On 10/09/17 12:25,
holm.h...@gmail.com wrote:
>
> Hello,
>
> Calling for ideas : Lines drawn to illustrate wind on
https://www.windy.com/ seems to illustrate
> the flowfield very well.
>
> Any idea how to reproduce such an effect in fltk ?
Several ideas come to mind:
a) If they're not transparent (and just have a fading trail of color),
then you can probably just use fl_point() or small fl_rectf()'s in a grayscale,
along with an Fl_Double_Window.
b) Or, you could try to render the "wind" directly into an rgba image, where the image
is cleared to 0,0,0,0, and then draw the wind lines over the map in white, and just
trail off the opacity channel, e.g. rgba=255,255,255,n, where n varies from 255 to 0
to implement the "fade".
c) Or, you could use opengl (which is probably what they're doing, webgl in their case)
and do fully transparent drawing.
The benefit of techniques (a) and (b) are to /avoid/ opengl, which can sometimes
be picky/weird, or not well supported on some graphics hardware.
Opengl technique (c) should be easier code wise, letting opengl give you access
to opacity rendering (not available with option (a)), and without having to make
your own line renderer code (option (b)), though I imagine that's trivial since
you probably need to render the 'trails' of wind as individual pixels or small boxes.
> Seems like the lines is transparent. Would it be an idea to have a bunch of one-pixel-size images with different transparency and to draw these instead of the line ?? would be slow solution ?

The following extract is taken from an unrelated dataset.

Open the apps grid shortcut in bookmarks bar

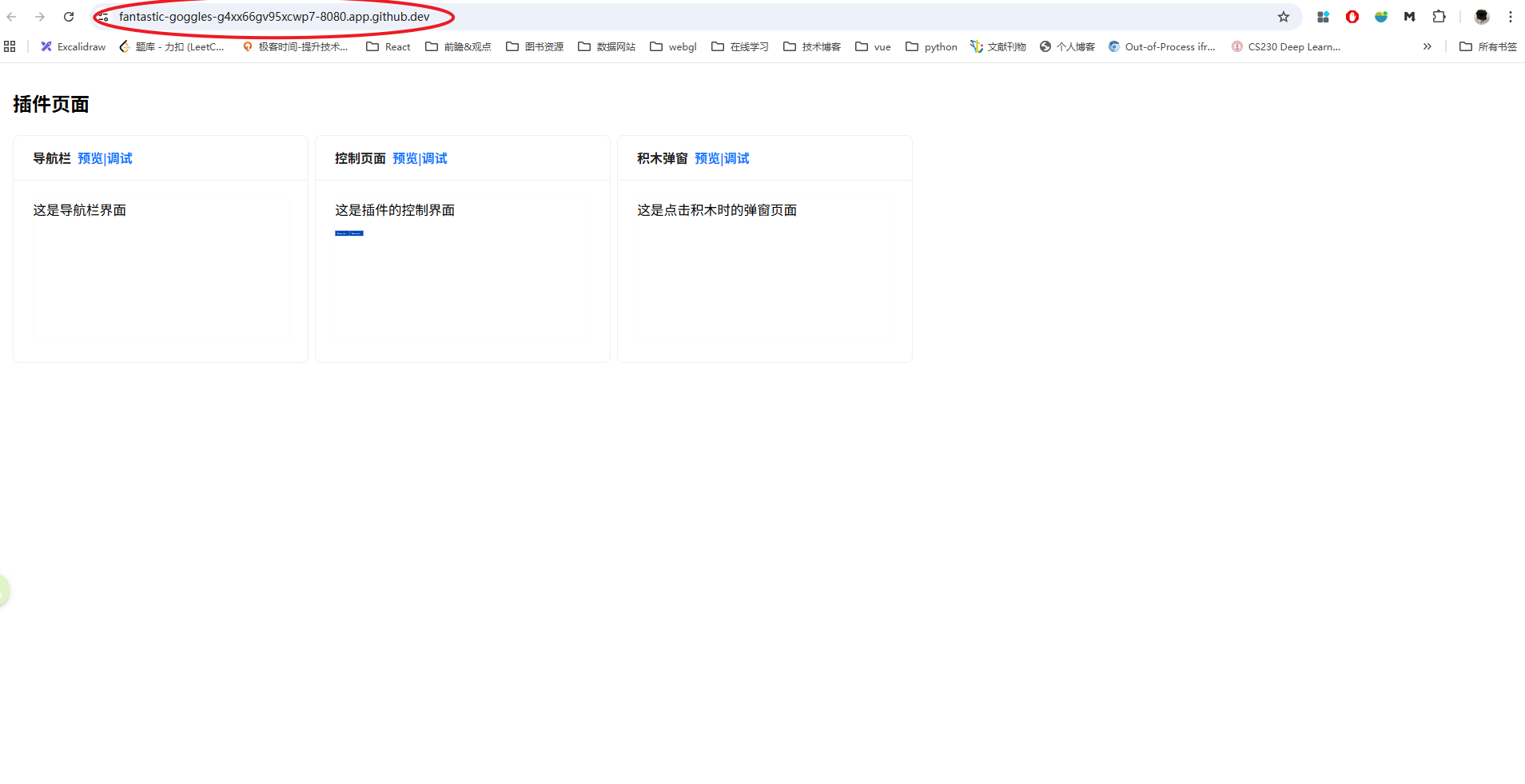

That's perhaps another idea, though might be a bit of overhead to have to redraw
an image all over. But it might be quick enough not to matter.. not sure!
I think option (b) might be better; you allocate an entire alpha image over the map,
and just set the pixels you want in RGBA, and then render that entire image over the
map or whatever the fixed background is.